» **Alıntılanan Metin**
Ermenilerin; ülkemiz üzerinde açık emellerini uluslar arası düzeyde, politikalarının merkezinde tutmaları ve sürekli olarak birleşmiş milletlerde ve muhtelif batı ülkelerinin parlamentolarında ülkemiz ve milletimiz aleyhine karar almaları, her seferinde bu kararları tashih etmek üzere devletimizi tavize zorlamaları yaşadığımız bir olağan ve beklenilen bir olay haline gelmiştir. Dışişlerimiz, popülist politikalarla göz boyamaktadırlar.  Yanıltıcı mesajlarla millet oyalanırken, milli tezlerimizin hiçbiri kabul edilememektedir.

ABD Başkanı Barak OBAMA, geçtiğimiz yıl yasama yılının açılışı dolayısıyla, Türkiye Büyük Millet Meclisinde, “parmak sallayarak” , (beden dilinde işaret parmağının tehdit olduğu gerçeğinden hareketle) ,yaptığı konuşmada, dört hususta hükümete talimat vermesi hala hafızalarımızda tazeliğini muhafaza ederken, AKP bu talimatlarını yerine getirememenin ezikliği içinde, yeni genel seçimlere girmiştir. Bu genel seçimler hem milletimiz için, hem de AKP için tehdit ve fırsat içermektedir. Zira AKP’nin beklenin altında oy alması, emperyal politikaların uygulamalara girememesi anlamına gelirken, milletimiz kendi kaderini tayin hususunda milli politikalarla, yeni ufuklara yelken açabilecek politikalar üretebilecektir.

Batının “şark meselesi” karşımıza, “Kürt meselesi” olarak çıkarılmış, terör destekli hale getirilerek, parlamentodan desteklenir bir duruma gelinmiştir. Gerek iktidar partisi AKP, gerekse CHP terör temsilcisi durumundaki BDP ile paralel politikaları programlarına alarak, bölünmeyi sağlayacak bir ortamın meşruiyet zeminini hazırlamaktadırlar.
Kıbrıs’ı Rumların inisiyatifine terk edecek anlaşmalara doğru bir sürece gidilmektedir. Hariciyemiz, boyna, televizyona papağan gibi ezberlenmiş kalıp ifadelerle millete güya iş yapıyormuş görünmektedir.

Ermeni meselesinde, Kardeş ülke Azerbaycan’ı zora soktuğumuzu, Karabağ’da, yerinden yurdundan edilmiş binlerce Müslüman Türk varken, Sayın Tayyip Erdoğan’ın ifadesi ile bu gün kayıt dışı yetmiş bin Ermeni’yi ülkemizde çalıştırarak -istihdam sıkıntımız olmasına rağmen-, neye hizmet edildiğinin izahı yapılamamaktadır.

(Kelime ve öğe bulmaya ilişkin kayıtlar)
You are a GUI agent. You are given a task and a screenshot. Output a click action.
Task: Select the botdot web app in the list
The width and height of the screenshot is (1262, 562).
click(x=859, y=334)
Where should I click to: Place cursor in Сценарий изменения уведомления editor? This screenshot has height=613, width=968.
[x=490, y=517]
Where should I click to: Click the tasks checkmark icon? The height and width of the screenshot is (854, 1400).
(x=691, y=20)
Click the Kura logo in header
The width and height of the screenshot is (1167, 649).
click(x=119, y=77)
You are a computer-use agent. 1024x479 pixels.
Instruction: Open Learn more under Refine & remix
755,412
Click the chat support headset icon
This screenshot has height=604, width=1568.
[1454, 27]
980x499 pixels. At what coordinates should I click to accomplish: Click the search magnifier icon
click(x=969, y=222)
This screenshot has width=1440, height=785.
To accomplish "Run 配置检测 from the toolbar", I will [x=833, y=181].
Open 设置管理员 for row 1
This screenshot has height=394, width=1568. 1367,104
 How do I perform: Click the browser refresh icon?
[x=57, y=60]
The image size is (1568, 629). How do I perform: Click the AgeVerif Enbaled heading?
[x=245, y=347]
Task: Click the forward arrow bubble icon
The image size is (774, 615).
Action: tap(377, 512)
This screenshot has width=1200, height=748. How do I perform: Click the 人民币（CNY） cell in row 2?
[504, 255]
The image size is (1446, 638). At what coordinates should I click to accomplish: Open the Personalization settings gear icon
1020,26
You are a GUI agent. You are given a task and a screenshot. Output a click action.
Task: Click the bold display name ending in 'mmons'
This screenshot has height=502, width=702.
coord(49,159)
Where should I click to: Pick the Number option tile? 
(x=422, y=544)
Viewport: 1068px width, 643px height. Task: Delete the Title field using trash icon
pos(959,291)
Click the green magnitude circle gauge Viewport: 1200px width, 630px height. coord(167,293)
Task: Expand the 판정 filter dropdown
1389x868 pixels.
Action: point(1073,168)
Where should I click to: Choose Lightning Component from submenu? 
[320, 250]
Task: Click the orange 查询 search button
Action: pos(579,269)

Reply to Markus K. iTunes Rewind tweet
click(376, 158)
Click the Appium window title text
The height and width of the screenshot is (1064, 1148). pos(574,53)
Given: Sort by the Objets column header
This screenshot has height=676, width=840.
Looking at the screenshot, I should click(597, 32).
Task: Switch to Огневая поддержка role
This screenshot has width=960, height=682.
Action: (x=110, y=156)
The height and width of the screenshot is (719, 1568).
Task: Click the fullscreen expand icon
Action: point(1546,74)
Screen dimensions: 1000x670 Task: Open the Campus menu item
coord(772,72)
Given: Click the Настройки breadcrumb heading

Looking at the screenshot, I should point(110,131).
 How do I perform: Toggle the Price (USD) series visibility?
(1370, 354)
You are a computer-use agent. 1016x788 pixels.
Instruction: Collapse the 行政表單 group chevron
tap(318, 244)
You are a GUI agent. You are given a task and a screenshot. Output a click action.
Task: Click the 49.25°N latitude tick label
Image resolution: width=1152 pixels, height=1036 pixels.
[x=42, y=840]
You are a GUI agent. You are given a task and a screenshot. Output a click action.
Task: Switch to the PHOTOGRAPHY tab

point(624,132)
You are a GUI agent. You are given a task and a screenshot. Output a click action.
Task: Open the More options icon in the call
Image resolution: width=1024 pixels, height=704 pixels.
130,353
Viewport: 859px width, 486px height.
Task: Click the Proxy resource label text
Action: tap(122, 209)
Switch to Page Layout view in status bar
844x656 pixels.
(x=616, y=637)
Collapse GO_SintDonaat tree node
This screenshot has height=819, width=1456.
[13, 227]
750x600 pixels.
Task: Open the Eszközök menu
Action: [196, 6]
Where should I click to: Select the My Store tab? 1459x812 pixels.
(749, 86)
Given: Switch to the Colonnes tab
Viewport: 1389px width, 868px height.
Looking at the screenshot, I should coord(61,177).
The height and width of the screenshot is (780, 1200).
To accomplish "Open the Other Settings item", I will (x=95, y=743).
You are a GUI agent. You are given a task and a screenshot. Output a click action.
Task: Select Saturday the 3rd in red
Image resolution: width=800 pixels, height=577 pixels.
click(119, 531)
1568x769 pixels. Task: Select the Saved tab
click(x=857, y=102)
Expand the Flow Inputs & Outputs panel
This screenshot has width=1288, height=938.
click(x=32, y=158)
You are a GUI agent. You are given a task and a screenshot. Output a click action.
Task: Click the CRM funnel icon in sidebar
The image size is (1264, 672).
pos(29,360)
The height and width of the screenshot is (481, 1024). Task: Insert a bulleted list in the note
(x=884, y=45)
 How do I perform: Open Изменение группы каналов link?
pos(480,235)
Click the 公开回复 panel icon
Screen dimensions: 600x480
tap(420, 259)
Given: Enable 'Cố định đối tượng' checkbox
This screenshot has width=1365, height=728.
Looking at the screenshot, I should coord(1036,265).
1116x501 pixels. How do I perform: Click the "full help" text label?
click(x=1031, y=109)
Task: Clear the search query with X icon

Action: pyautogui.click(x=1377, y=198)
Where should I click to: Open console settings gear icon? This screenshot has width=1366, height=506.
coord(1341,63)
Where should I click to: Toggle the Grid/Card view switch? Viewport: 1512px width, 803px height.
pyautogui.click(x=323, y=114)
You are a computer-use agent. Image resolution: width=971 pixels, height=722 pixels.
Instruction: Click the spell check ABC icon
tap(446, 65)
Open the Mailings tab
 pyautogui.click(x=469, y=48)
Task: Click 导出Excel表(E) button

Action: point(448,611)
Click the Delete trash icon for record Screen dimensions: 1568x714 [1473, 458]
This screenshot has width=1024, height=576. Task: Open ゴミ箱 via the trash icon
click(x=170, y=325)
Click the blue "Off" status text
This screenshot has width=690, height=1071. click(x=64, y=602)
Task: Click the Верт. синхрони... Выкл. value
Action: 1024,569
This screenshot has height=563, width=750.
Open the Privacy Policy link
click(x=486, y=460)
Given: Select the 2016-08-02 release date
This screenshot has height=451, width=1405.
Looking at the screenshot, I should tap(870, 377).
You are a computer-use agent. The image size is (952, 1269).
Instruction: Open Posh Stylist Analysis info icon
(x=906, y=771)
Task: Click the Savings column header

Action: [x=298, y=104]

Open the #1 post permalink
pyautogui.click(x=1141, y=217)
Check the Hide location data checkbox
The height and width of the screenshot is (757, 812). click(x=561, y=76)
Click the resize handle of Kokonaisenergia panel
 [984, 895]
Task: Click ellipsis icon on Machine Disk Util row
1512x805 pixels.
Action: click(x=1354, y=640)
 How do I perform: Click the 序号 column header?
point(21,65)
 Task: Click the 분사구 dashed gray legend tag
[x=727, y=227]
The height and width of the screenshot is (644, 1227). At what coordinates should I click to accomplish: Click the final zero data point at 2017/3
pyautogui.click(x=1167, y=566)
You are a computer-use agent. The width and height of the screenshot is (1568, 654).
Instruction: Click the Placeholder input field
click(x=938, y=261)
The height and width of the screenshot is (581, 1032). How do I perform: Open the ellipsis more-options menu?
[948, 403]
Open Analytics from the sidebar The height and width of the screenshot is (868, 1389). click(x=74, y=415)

» **Çözülecek Sorunlar**
- a) Lütfen alıntılanan metinde adı geçen siyasi partilerin hepsini sıralayın.
- b) Alıntılanan metindeki "ABD Başkanı Barak OBAMA" diye başlayan paragrafı, temel bilgileri koruyarak madde madde ve daha kısa biçimde yeniden yazın.

» **Görev Çözümleri**
- a)
AKP
CHP
BDP

- b)
- ABD Başkanı Barak OBAMA geçen yıl yasama yılının açılışında TBMM'de konuştu. Bu konuşmada parmak sallayarak hükümete dört konuda talimat verdi.
- AKP, bu talimatları yerine getirememenin ezikliği içinde yeni genel seçimlere girdi.
- Bu seçimler hem millet hem de AKP için tehdit ve fırsat içeriyor.
- AKP'nin beklenenin altında oy alması, emperyal politikaların uygulamaya girememesi anlamına geliyor.
- Böyle bir durumda millet, kaderini tayin etme konusunda milli politikalarla yeni ufuklar açan politikalar üretebilecek.